Eine Behörde mit 80.000 Beschäftigten, die sich um etwa 4 Mio. Arbeitslose kümmern soll, von denen wiederum nur 1 Million tatsächlich durch deren eigene Anstrengung vermittelt wird, leistet sich den Luxus, daß ein Beamter 12,5 Arbeitslose im Jahr zurück in Lohn und Brot bringt, im Jahr versteht sich. Luxus pur, oder?

Eliska
08.09.2002, 23:53
Nun, man sollte das Kind nicht mit dem Bade ausschütten.

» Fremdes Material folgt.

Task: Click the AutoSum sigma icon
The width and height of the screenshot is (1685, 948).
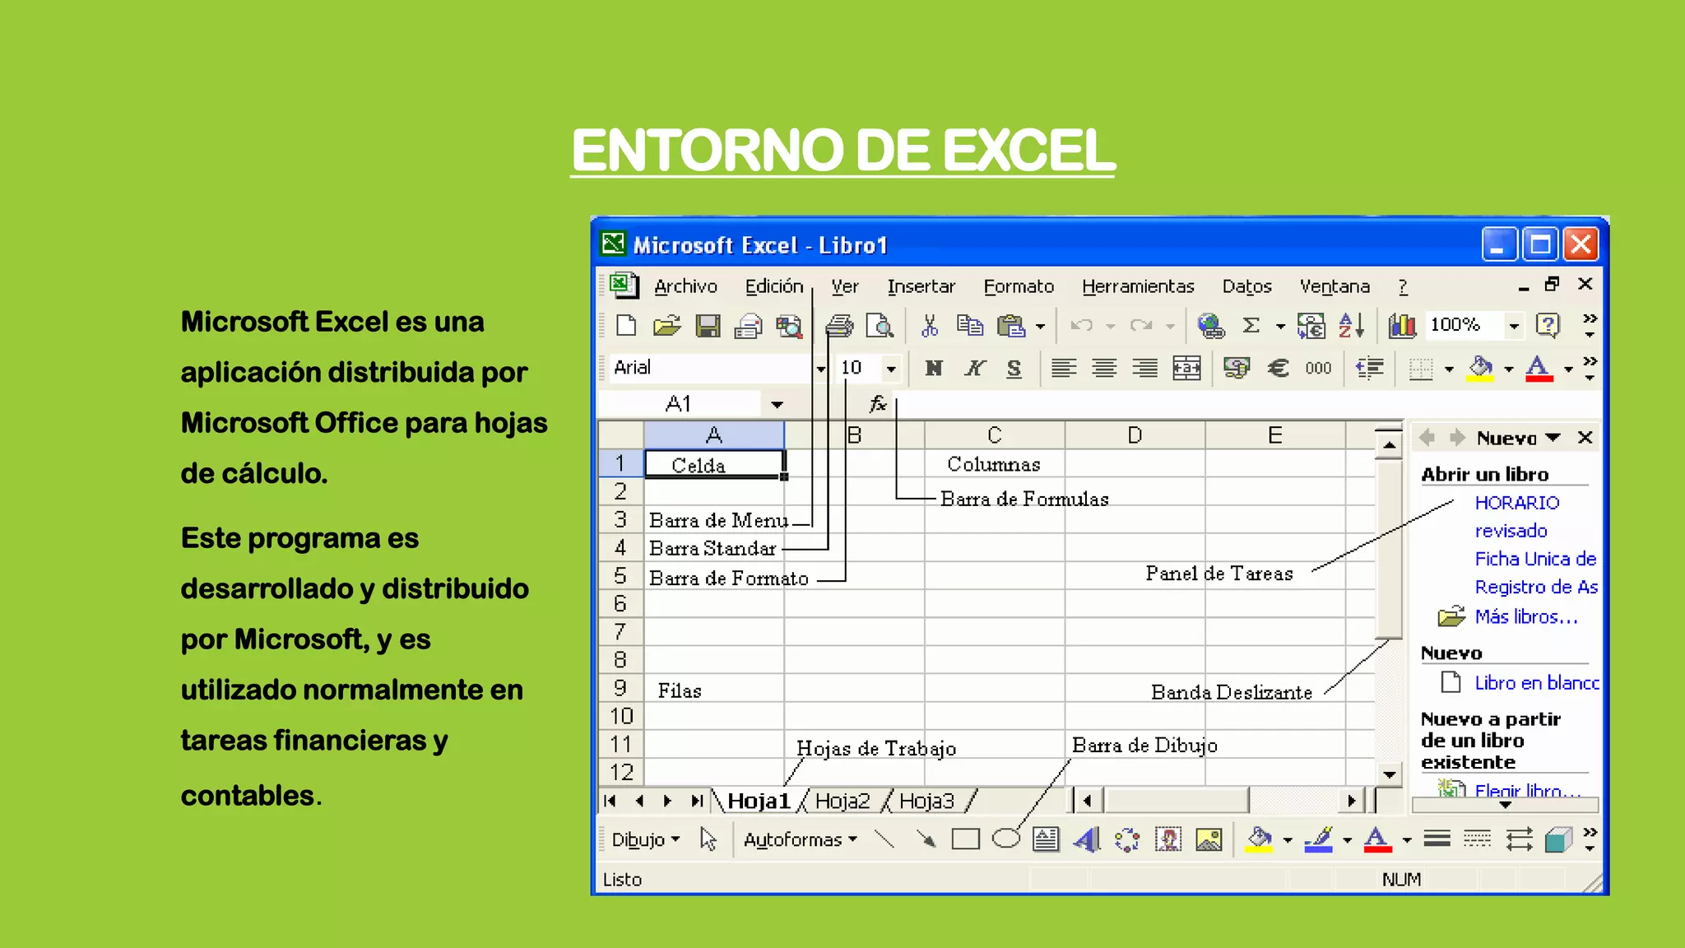Action: 1251,326
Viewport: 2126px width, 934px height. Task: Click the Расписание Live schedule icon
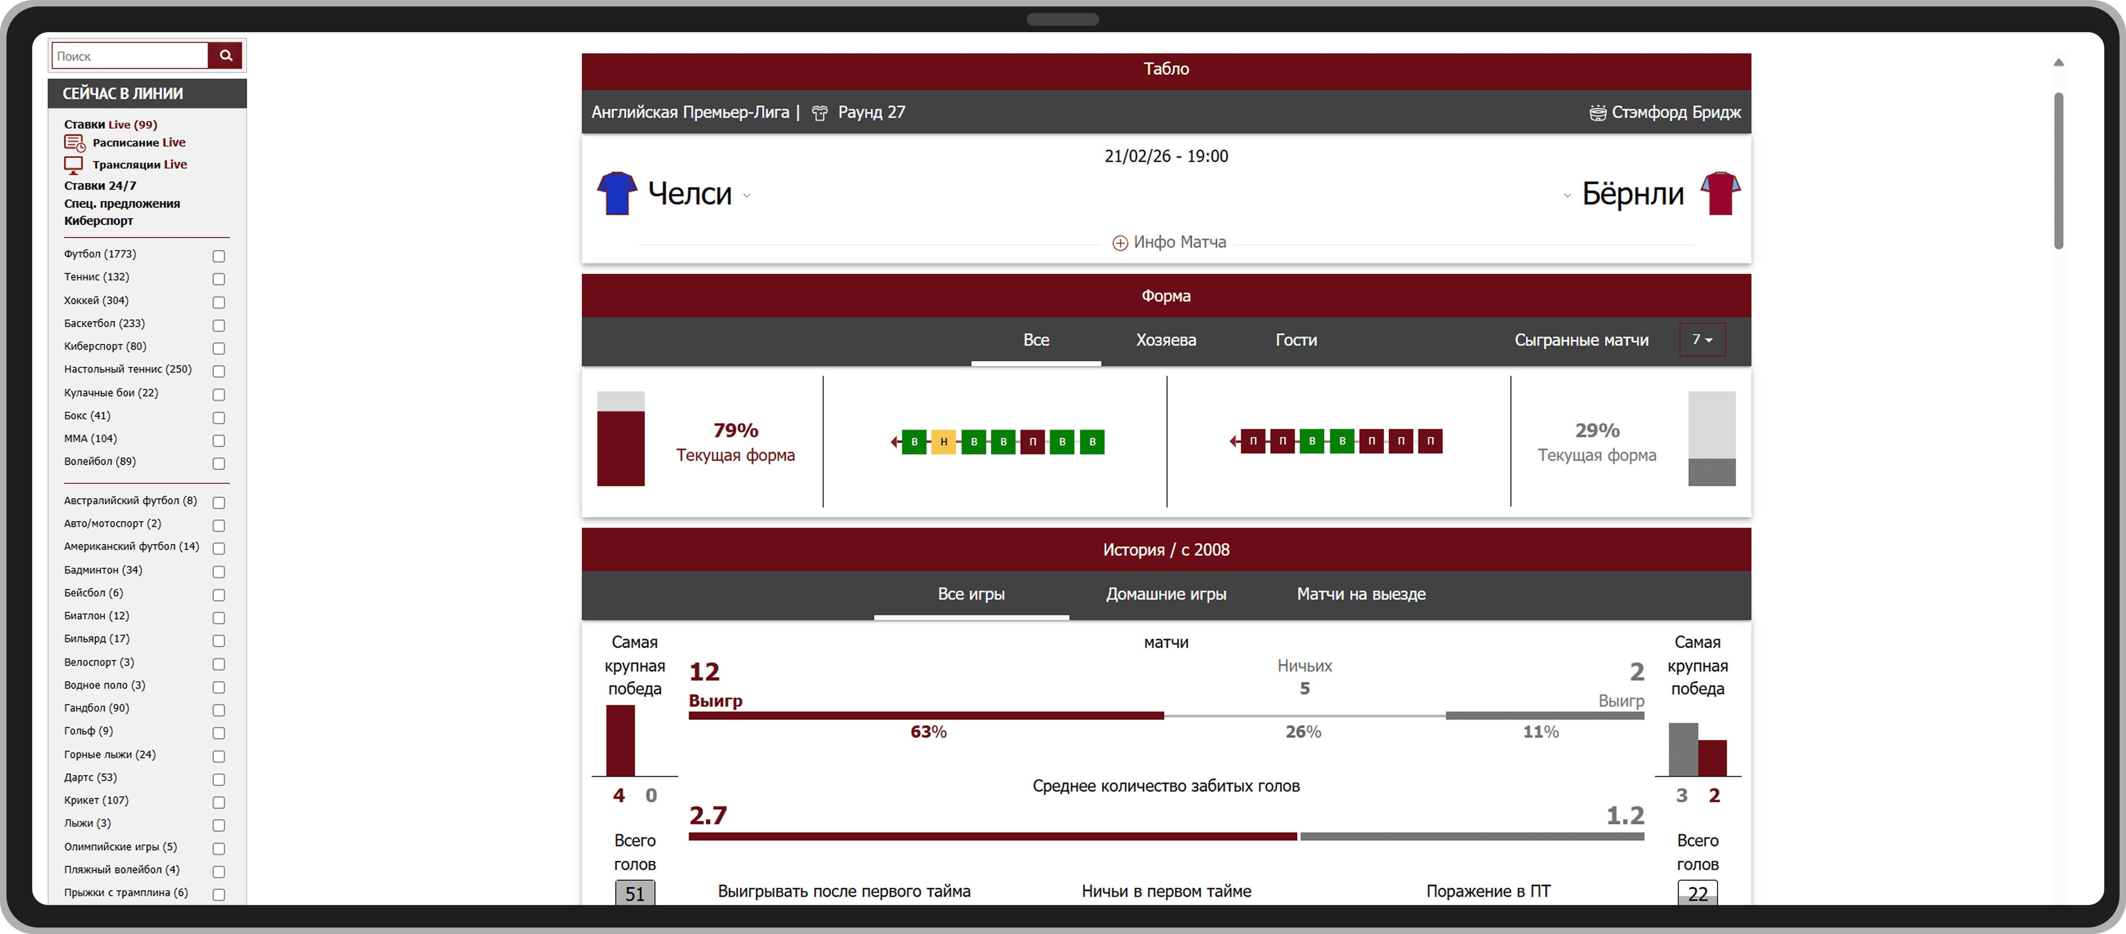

Soweit ich orientiert bin, hat das Arbeitsamt neben der Stellenvermittlung noch einige weitere Aufgaben.

carlo
09.09.2002, 00:15
@ eliska,

Aufgaben des Arbeitsamtes:
Zu den Aufgaben der Bundesanstalt für Arbeit gehören: - Berufsberatung, - Vermittlung in Ausbildungs- und Arbeitsstellen, - Arbeitgeberberatung, - Förderung der Berufsausbildung, - Förderung der beruflichen Weiterbildung, - Förderung der beruflichen Eingliederung Behinderter, - Leistungen zur Erhaltung und Schaffung von Arbeitsplätzen und - Entgeltersatzleistungen, wie z.B. Arbeitslosengeld oder Insolvenzgeld. Außerdem betreibt die Bundesanstalt für Arbeit Arbeitsmarkt- und Berufsforschung, Arbeitsmarktbeobachtung und -berichterstattung und führt Arbeitsmarktstatistiken. Ferner gewährt sie im Auftrag des Bundes Arbeitslosenhilfe und - als Familienkasse - Kindergeld. Ihr sind auch Ordnungsaufgaben zur Bekämpfung der illegalen Beschäftigung und des Schwerbehindertengesetzes übertragen.
Quelle: www.arbeitsamt.de

Meine Meinung:
Das liest sich zwar toll, sieht doch aber in der Praxis recht bescheiden aus.
Ich denke, hier muß das Prinzip geändert werden, mehr Eigenverantwortung ist gefragt, nicht mehr das Fallenlassen in die "soziale Hängematte" von Vater Staat.
Dem Menschen an sich ist kein Vorwurf zu machen, wir sind so konstruiert, daß wir in aller Regel den bequemsten Weg suchen, das gibt uns das limbische System vor. Wem es gut geht, egal auf welchem level, der bewegt sich nicht.
Meine Symphatie gilt Randgruppen, wie zum Beispiel Behinderten, die kaum ein Arbeitgeber gerne einstellt, obwohl sie oft durch ihre Behinderung wesentlich motivierter sind als andere. Allgemein gilt jedoch, all die Aufgaben des Arbeitsamtes,
die nach der Stellenvermittlung noch übrig blieben, wären privatwirtschaftlich wesentlich effizienter zu bewältigen.

Eliska
21.09.2002, 23:47
Der Abbau der Arbeitslosigkeit, so tönte es wochenlang von allen Wahlkampfbühnen der Republik, sei die größte Herausforderung der nächsten Legislaturperiode. Mit welchem Personal die Parteien diese Herkulesaufgabe angehen wollen, ist aber auch drei Tage vor der Wahl ungewiss.